The GOP can’t just move on, as Bill Clinton’s supporters used to say about his misdeeds, in the wake of the shutdown. It must assess what just happened and sort out who was right and who was wrong. Doing so isn’t merely sour grapes or recriminations. It’s a necessary post-mortem on a disaster that must be conducted. That’s why it’s vital that the accusations that the Republicans’ humiliating surrender to President Obama was somehow the fault of those who were skeptical of the shutdown tactic is so pernicious. If the lesson that many in the GOP base draw from these events is that they need to listen and obey Senator Ted Cruz, they are not only fated to undergo more such catastrophes in the future; they are ensuring that the Democrats will be running Washington for the foreseeable future.


But in the aftermath of the disaster, Cruz and some of the conservative talking heads on radio and TV who urged Republicans to go down this path are not taking responsibility for their mistake. Instead, they are blaming the surrender on other conservatives, especially Senate Republicans, for not blindly following Cruz. Others even insist that the GOP should have continued to hold out in the hope that the Democrats would crack, even if that meant extending the shutdown and even brushing up against the danger of a default.

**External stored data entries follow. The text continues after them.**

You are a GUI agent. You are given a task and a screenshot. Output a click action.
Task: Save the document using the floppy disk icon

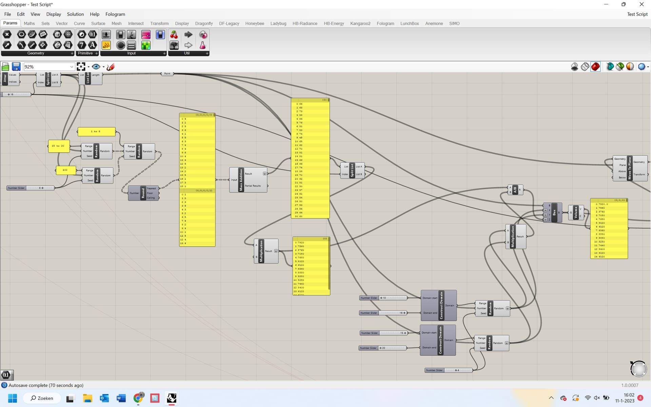[16, 67]
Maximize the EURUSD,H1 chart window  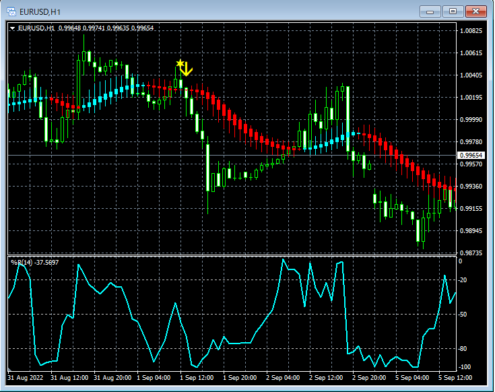(x=453, y=11)
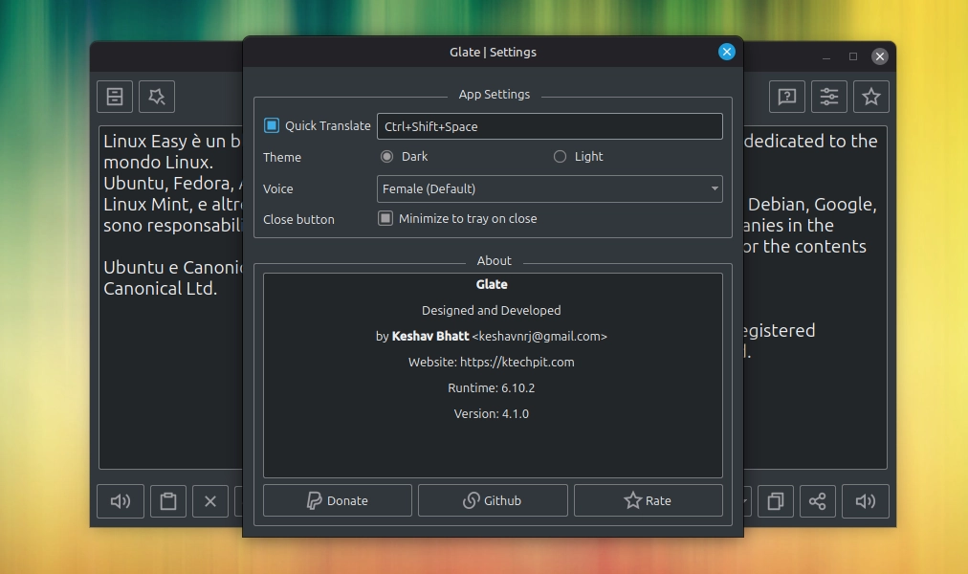The height and width of the screenshot is (574, 968).
Task: Open the Voice selection dropdown
Action: tap(549, 188)
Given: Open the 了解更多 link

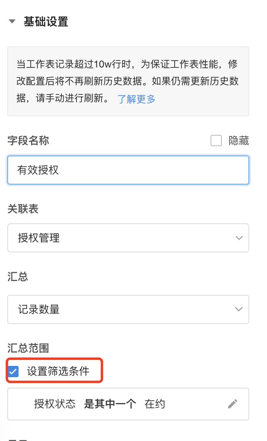Looking at the screenshot, I should [x=136, y=99].
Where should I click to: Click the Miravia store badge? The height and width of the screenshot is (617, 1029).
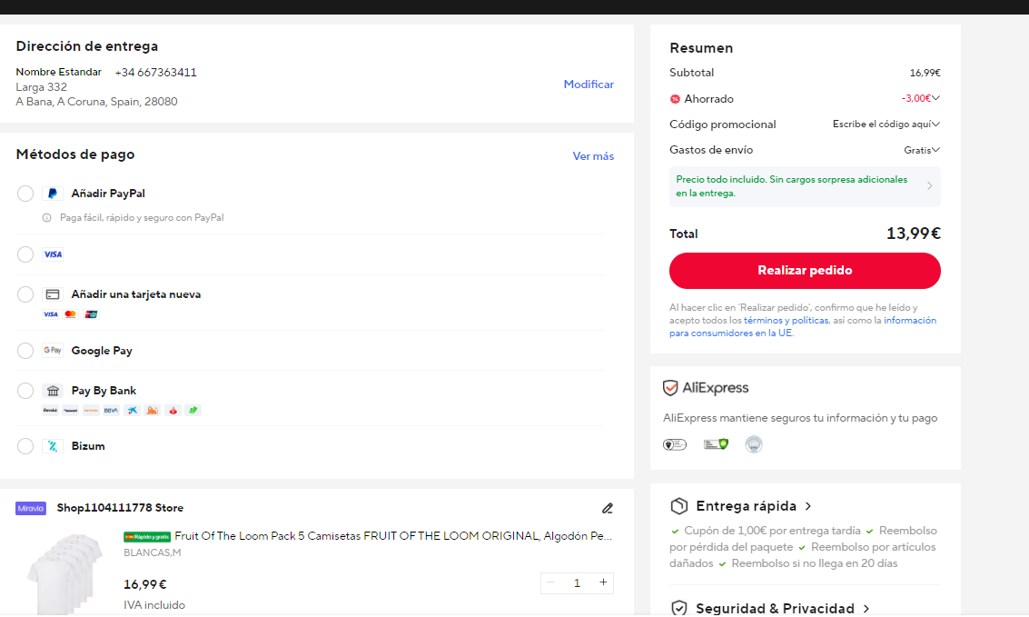(x=31, y=508)
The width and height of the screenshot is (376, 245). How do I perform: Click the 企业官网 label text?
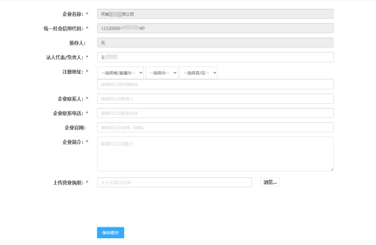75,128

To put it mildly, this is bunk.

Consider the gay marriage movement. Every time one of the gay marriage initiatives went down at the state level — and it happened constantly in the first decade of this century — there would be caterwauling on the pro-gay left about what a hateful, Bible-thumping, bigoted country this is. The movement’s strategists might have thought that, but they didn’t act on it. What they did was keep pushing, methodically and without let-up, to achieve their goal. They played the long game. And now, they’re winning, and have probably won all the big, important battles.

The lesson for Tea Partiers is this: Emotions are a very poor guide to political reality. It feels good to blame others for your failure, but continuing to indulge in that kind of self-righteous thinking  — a kind of thinking most Tea Partiers have no trouble seeing when it manifests in the Left’s official Victim classes — you assure your future failure because you will not have dispassionately analyzed the faults within yourself that led you to fail. This Limbaugh talk is as poisonous to you as Al Sharpton’s rhetoric is to black people. It’s based in emotion, not reality, and it exploits your (often legitimate) sense of grievance.

I have my own conservative beliefs, and I have my own strongly held views about who in our political life is prejudiced against whom. But you know, I would much rather have politicians represent me who were good at making the things I want to see happen happen than people who say the right things, the kinds of things that get me riled up, but whose passion unrestrained by prudence renders them less effective in the real world.